The issue is that I can't seem to find a way to extract text and tables. Essentially, if the pdf is formatted in this way:

text1
tablename
___________
| Header 1 |
------------
| row 1    |
------------

text 2

I would like the output to be:

["text 1",
 "table name",
 [["header 1"], ["row 1"]],
 "text 2"]

In this example you could run extract_text from pdfplumber:

with pdfplumber.open("example.pdf") as pdf:
    for page in pdf.pages:
        page.extract_text()

but that extracts text and tables as text. You could run extract_tables, but that only gives you the tables. I need a way to extract both text and tables at the same time.

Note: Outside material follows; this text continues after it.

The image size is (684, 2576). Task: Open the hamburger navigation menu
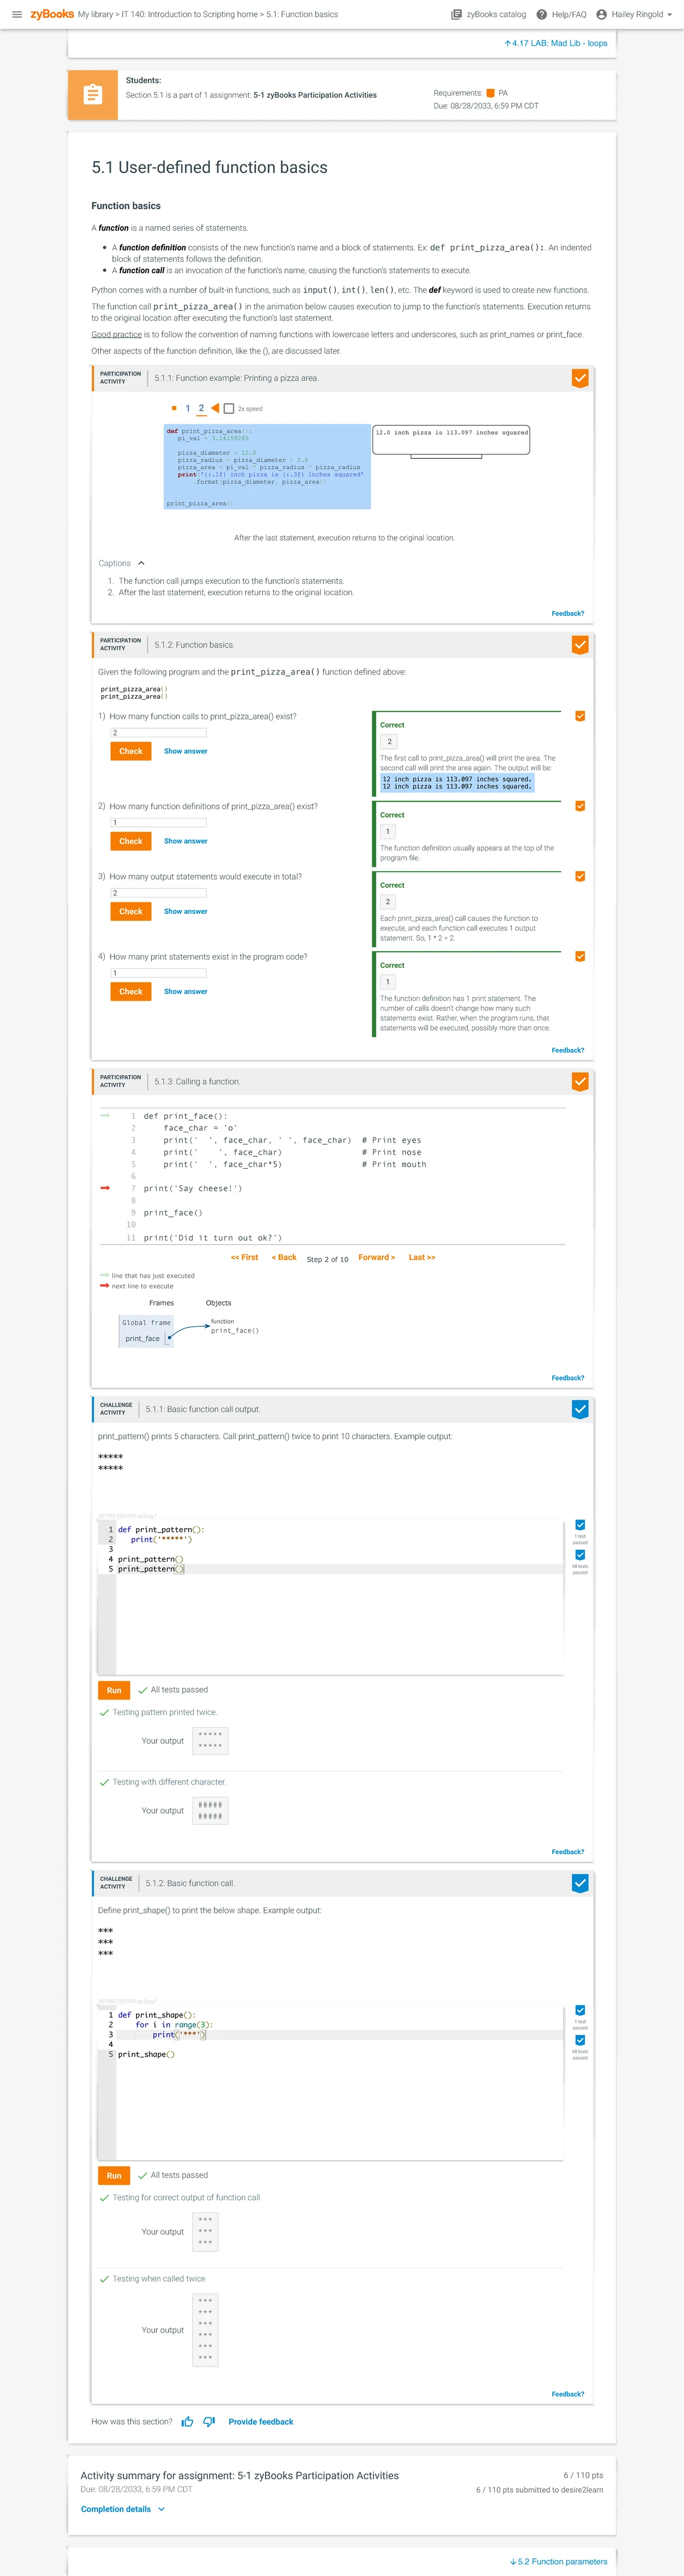[16, 15]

Is this built into the library some way that I don't understand? If not, is this possible?

Edit: Answered

This comes directly from the accepted answer with a slight tweak to fix it. Thanks so much!

from operations import itemgetter

def check_bboxes(word, table_bbox):
    """
    Check whether word is inside a table bbox.
    """
    l = word['x0'], word['top'], word['x1'], word['bottom']
    r = table_bbox
    return l[0] > r[0] and l[1] > r[1] and l[2] < r[2] and l[3] < r[3]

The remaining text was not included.